After processing the message you need to call the KDBUS_CMD_FREE
ioctl, which releases the message from the pool, and allows the kernel
to store another message there. Note that the memory used by the pool
is normal anonymous, swappable memory that is backed by tmpfs. Hence
there is no need to copy the message out of it quickly, instead you
can just leave it there as long as you need it and release it via the
FREE ioctl only after that's done.

BLOOM FILTERS

The kernel does not understand dbus marshalling, it will not look into
the message payload. To allow clients to subscribe to specific subsets
of the broadcast matches we emply bloom filters.

When broadcasting messages a bloom filter needs to be attached to the
message in a KDBUS_ITEM_BLOOM item (and only for broadcasting
messages!). If you don't know what bloom filters are, read up now on
Wikipedia. In short: they are a very efficient way how to
probabilistically check whether a certain word is contained in a
vocabulary. It knows no false negatives, but it does know false
positives.

The bloom filter that needs to be included has the parameters m=512
(bits in the filter), k=8 (nr of hash functions). The underlying hash
function is SipHash-2-4. We calculate two hash values for an input
strings, one with the hash key b9660bf0467047c18875c49c54b9bd15 (this
is supposed to be read as a series of 16 hexadecimially formatted
bytes), and one with the hash key
aaa154a2e0714b39bfe1dd2e9fc54a3b. This results in two 64bit hash
values, A and B. The 8 hash functions for the bloom filter require a 9
bit output each (since m=512=2^9), to generate these we XOR combine
the first 8 bit of A shifted to the left by 1, with the first 8 bit of
B. Then, for the next hash function we use the second 8 bit pair, and
so on.

For each message to send across the bus we populate the bloom filter
with all possible matchable strings. If a client then wants to
subscribe to messages of this type it simply tells the kernel to test
its own calculated bit mask against the bloom filter of each message.

More specifically the following strings are added to the bloom filter
of each message that is broadcast:

  The string "interface:" suffixed by the interface name

  The string "member:" suffixed by the member name

  The string "path:" suffixed by the path name

  The string "path-slash-prefix:" suffixed with the path name, and
  also all prefixes of the path name (cut off at "/"), also prefixed
  with "path-slash-prefix".

__GIVEN PROBLEM A__. Translate this sentence from the kdbus excerpt into Spanish: "For each message to send across the bus we populate the bloom filter with all possible matchable strings."
__GIVEN PROBLEM B__. The kdbus excerpt names the prefix strings that go in front of names when they are added to the bloom filter of a broadcast message. List every one of them.

__Part of a data file__.
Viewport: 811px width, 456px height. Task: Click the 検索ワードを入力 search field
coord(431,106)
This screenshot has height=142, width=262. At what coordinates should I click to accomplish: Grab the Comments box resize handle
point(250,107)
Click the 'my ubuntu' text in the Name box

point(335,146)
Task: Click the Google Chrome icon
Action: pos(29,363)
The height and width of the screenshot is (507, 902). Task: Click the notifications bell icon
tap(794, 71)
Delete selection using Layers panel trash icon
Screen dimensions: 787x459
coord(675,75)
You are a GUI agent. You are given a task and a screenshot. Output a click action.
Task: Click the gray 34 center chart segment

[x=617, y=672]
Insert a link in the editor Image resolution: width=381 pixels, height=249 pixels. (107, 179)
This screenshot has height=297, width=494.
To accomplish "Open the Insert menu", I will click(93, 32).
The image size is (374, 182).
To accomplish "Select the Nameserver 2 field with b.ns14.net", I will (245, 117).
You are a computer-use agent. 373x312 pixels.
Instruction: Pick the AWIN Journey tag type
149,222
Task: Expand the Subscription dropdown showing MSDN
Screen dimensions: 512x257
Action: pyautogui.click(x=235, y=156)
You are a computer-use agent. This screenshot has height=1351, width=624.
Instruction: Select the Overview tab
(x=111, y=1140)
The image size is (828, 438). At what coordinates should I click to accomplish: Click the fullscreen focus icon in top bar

__REPLY A__. Para cada mensaje que se envía a través del bus, llenamos el filtro de Bloom con todas las cadenas posibles que pueden coincidir.

__REPLY B__.
- "interface:"
- "member:"
- "path:"
- "path-slash-prefix:"